By SARAH GALZERANO
It’s no surprise to say that college students experience significant amounts of stress trying to juggle massive amounts of homework, extracurricular activities, work, family responsibilities, relationships, and so much more. There’s hardly any time for sleep, and the pressure to be perfect and get an “A” in every class is reality. Much of the stress that students experience can be attributed to their changing lifestyles and newfound personalities. It can be difficult to find effective ways to relieve this stress.

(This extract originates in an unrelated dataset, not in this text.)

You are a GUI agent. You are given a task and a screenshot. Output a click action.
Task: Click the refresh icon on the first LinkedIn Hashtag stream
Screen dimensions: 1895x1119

Stress is defined, according to Merriam-Webster Dictionary, as a state of mental tension and worry caused by problems in your life, work, or something that causes strong feelings of worry or anxiety. Some of you are probably reading this right now and cringing, because you experience stress 24/7, but if you didn’t experience stress at all, you wouldn’t be normal. Stress can be positive; an extra burst of adrenaline to help you complete a feat. But stress can also be negative and cause headaches, mixed emotions, depression, increased anxiety, and more. Because too much stress can cause long-term effects on things such as our health, productivity, and relationships, everyone needs to find something that can return them to a relaxed state. Some ways that people relieve stress aren’t healthy at all, such as drinking or abusing drugs. A natural and very effective way to relieve stress is exercise, but as FITNESS Magazine states, “In a perfect world, we’d all have at least an hour a day to devote to our fitness. But in the real world, 24 hours a day doesn’t seem like nearly enough time to fit in work, school, and family.”
So why on earth would you want to make the time to exercise? Exercising is one of healthiest ways to relieve stress, and is really important for a healthy immune system. As I learned from Mayo Clinic, physical activity pumps up your brain’s “feel-good neurotransmitters, called endorphins.” Exercise helps you to forget anything that irritated you throughout the day. Overall, it can actually improve your mood and self-confidence, and lower symptoms of depression and anxiety.
Now, it still sounds annoying to have to exercise, because it sounds like too much work. But, you don’t have to be an athlete or even physically fit to fit exercise into your day. Virtually any form of exercise can work as a stress-reliever. It can easily be worked into a student’s schedule by walking or biking to campus. Maybe you can wake up a bit earlier and do some stretches or yoga. Waking up earlier sounds like a pain, but it will help you out in the long run, and being a morning exerciser means you can cross working out off of your to-do list first thing. Exercising is also a lot easier when you have a friend to help you through it. You can simply try studying for your classes while taking a walk with a fellow classmate. While you’re catching up on this season of “American Horror Story”, do some simple exercises during commercial breaks. If you just can’t find the time outside of work and school, you can try stretching (not obnoxiously of course) at your desk to relieve tension and strain.
Some simple stretches you can do to relieve stress are as follows: To stretch/exercise your neck you can flex your head from side-to-side to relieve the muscle strain in that area. If your shoulders begin to hurt from being hunched over a desk all day long, you can roll them forward and backward. To help relieve bloating where your abdominal muscles are, try taking long, deep breaths several times a day. This can even help circulate the blood flow to your brain, so it’s not just helping you stay fit and relaxed, but it’s also helping you to think straight. If your wrists ever get tired from writing or typing for long periods of time, occasionally roll your wrists clockwise and counterclockwise. These exercises are explained in depth, and accompanied by others on http://www.sparqvalt.com.
Knowing that fitting in brief exercises isn’t as hard as it sounds, are you willing to give it a try? You can go from being an overly stressed student, to one that’s hopefully more relaxed, and overall improve your health.